Photography by Timur Zhansultanov

Conclusion: True Presence Implies “Your” Absence 

Thus, all we see when we observe the operations of the mind is various kinds of remembering. The mind has to remember the sense of being an independent long-lasting separate entity because such a sense is never our present experience; if there is a sense of “me,” “my” and “mine” arising right now, then that sense is being generated by remembering based on “how I was” in the past.

Therefore, if I have a sense of “my” presence as a “me,” then I am really remembering the past and misinterpreting that as an experience of the present. In this sense, the only present reality is the absence of “me,” because for “me” to have a sense of being here as a “me,” I must be remembering.

Presence implies “my” absence. When we are truly present, it is not as a separate self, but as the forgetting of the sense of self we reaped from the fields of the past. What we truly are is not a dead idea of a former state; we are the living, vibrancy of this moment. And it is a moment that, prior to remembering, is empty of “me” as an apparently separate being and full of an unspeakable sense of nondual unity.

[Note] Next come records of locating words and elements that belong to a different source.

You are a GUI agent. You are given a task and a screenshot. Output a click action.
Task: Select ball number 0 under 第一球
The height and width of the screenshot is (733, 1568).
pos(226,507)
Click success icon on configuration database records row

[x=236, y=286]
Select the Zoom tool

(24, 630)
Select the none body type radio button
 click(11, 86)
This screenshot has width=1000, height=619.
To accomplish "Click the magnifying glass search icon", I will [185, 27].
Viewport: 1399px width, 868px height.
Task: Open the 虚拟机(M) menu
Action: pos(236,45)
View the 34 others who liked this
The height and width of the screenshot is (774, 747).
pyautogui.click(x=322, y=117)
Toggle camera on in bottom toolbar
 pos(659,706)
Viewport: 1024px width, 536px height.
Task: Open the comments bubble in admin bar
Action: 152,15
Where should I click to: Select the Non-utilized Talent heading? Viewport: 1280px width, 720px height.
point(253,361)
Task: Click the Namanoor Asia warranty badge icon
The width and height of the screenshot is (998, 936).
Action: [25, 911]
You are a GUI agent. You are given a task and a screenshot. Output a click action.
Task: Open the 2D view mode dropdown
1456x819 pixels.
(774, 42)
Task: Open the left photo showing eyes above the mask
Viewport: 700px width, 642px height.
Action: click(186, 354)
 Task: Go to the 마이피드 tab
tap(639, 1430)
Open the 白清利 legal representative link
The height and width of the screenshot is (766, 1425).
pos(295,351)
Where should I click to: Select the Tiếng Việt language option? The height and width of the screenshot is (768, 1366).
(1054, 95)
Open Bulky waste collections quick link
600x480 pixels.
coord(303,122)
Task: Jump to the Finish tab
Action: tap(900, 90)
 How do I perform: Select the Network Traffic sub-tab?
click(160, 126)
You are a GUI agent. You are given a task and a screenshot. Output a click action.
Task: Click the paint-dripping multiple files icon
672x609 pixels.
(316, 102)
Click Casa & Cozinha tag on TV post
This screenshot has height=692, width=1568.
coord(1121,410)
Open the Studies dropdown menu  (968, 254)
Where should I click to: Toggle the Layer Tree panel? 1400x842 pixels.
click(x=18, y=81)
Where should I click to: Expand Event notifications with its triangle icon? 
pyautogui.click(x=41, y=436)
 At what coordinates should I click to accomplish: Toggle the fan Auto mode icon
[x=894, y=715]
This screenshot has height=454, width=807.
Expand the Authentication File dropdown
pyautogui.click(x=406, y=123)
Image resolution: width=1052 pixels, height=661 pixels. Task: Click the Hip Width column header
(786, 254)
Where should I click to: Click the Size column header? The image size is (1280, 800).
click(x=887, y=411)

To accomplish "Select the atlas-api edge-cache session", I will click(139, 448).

Forgetting “Myself” Reveals Our True Presence

The shocking conclusion to our adventure through time through remembering then is this:

Only when I forget “myself” can I be truly present, not as “me,” but as that which is prior to the arising of a sense of “me” through remembering.

What I truly am is not the sense of self I sporadically remember into the present, but the ever-present reality that remains in the silence between the rememberings of “me.” Our true nature is not sporadically remembered, but prior to the creation of the very memories that enable us to remember the imaginary sense of self we take ourselves to be out of the habit of constant remembering.

Soto Zen Master Dogen

What we truly are cannot be remembered; it can only be presently experienced.

Moreover, the greatest apparent paradox of all is that what we truly are can only be presently experienced when we are forgetting the sense of self we take ourselves to be.

When we remember stories about “me,” we are swept up in the activity of mind. Our true nature is prior to all of the activities of mind, prior even to the “story of me,” and the remembered sense of being a separate entity. It is not a story or an experience generated by a memory; it is that in which all memories, stories, imaginings, and appearances arise.

In closing, as the great Zen master Dogen once said,

“To study the Buddha Way is to study the self. To study the self is to forget the self. To forget the self is to be actualized by myriad things. When actualized by myriad things, your body and mind as well as the bodies and minds of others drop away. No trace of enlightenment remains, and this no-trace continues endlessly.”

Remembering “myself” produces the experience of what I’m not; forgetting “myself” enables the experience of what I am.

What remains when I forget to remember the story of “me”? Life free from the bondage of being “my life,” the vast expanse of awareness filled to the brim with the ever-unfolding diversity of a universe liberated from self-centered interpretations.

In thought, this all sounds very complicated, but the good news is that in experience, it is the simplest of all things. What could be simpler than simply being without having to remember anything at all, even your very sense of “yourself“?